Almeno 13 persone sono morte a causa di un’esplosione in un impianto per la produzione di gas naturale in Qatar

Domenica pomeriggio almeno 13 persone sono morte e 66 sono rimaste ferite a causa di un’esplosione avvenuta in un impianto per la produzione di gas naturale a Ras Laffan, circa 80 chilometri a nord di Doha, la capitale del Qatar. Il Qatar è uno dei principali produttori al mondo di gas naturale, e nella stessa area c’è uno dei più importanti complessi industriali ed energetici del paese. La produzione nell’impianto era stata fermata a dicembre per alcuni interventi di manutenzione ed era stata riattivata appena due giorni prima dell’esplosione. L’impianto è di proprietà di QatarEnergy, la società statale che si occupa di gas naturale e petrolio. Tutte le persone morte provenivano dall’India e dal Pakistan.

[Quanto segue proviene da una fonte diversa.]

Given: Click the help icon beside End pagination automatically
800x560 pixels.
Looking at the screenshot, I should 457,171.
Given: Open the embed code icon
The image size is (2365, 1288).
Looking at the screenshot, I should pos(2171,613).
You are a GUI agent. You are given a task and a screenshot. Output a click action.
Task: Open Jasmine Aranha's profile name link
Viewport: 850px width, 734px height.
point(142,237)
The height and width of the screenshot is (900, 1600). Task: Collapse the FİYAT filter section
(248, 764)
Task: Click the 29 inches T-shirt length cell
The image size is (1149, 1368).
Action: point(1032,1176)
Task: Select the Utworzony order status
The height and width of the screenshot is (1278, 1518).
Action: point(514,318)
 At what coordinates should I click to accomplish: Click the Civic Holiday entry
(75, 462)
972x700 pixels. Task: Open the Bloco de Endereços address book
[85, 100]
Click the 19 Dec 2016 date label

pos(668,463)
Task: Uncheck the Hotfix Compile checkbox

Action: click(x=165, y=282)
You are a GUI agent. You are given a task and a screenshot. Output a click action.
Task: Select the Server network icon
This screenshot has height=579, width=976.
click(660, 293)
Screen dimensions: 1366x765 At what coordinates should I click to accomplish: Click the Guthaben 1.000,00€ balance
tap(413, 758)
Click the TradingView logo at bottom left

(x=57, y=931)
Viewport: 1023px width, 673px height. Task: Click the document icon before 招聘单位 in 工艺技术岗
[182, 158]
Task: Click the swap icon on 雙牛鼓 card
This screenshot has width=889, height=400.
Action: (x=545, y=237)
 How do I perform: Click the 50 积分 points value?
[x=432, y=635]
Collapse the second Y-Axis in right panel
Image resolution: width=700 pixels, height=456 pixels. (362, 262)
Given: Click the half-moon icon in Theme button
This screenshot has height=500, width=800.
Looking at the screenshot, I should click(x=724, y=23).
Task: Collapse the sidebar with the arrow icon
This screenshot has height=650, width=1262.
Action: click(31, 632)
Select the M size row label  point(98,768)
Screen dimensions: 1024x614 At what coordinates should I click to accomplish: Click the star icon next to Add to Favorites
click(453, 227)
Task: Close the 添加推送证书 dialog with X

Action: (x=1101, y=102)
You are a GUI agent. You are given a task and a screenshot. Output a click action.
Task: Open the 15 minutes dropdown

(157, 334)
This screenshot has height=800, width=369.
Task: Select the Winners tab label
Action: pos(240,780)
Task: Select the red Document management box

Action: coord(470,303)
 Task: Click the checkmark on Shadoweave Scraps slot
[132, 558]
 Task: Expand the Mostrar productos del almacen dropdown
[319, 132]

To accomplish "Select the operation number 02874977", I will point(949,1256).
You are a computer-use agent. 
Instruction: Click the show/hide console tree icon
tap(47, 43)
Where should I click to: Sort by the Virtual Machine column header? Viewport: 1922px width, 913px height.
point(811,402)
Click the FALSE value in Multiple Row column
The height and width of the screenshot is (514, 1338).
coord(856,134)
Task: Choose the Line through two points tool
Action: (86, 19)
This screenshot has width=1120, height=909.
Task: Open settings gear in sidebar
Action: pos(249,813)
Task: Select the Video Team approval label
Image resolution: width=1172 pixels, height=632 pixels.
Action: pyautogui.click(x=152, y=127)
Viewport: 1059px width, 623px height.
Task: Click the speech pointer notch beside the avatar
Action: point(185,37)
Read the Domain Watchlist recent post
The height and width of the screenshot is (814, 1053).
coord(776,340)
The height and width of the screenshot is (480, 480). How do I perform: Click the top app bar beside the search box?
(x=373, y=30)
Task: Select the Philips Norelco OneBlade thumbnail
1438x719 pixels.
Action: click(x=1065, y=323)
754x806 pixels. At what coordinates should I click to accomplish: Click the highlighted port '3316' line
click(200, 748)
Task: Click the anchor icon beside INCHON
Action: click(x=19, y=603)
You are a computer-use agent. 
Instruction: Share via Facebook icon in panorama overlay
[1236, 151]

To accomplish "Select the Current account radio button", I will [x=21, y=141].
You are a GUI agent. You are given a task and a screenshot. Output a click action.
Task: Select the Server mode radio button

Lunedì il ministro dell’Energia del Qatar, Saad Sherida al Kaabi, ha detto che l’esplosione è stata causata da un incidente, e che non se ne conoscono ancora i motivi. Ha comunque escluso un bombardamento o un atto di sabotaggio: nei mesi scorsi infatti la zona era stata bombardata dall’Iran, durante la guerra iniziata con i bombardamenti di Stati Uniti e Israele in territorio iraniano a febbraio. Il ministro ha aggiunto che non ci sono rischi per l’ambiente, e che il problema non influenzerà la capacità del paese di esportare gas naturale.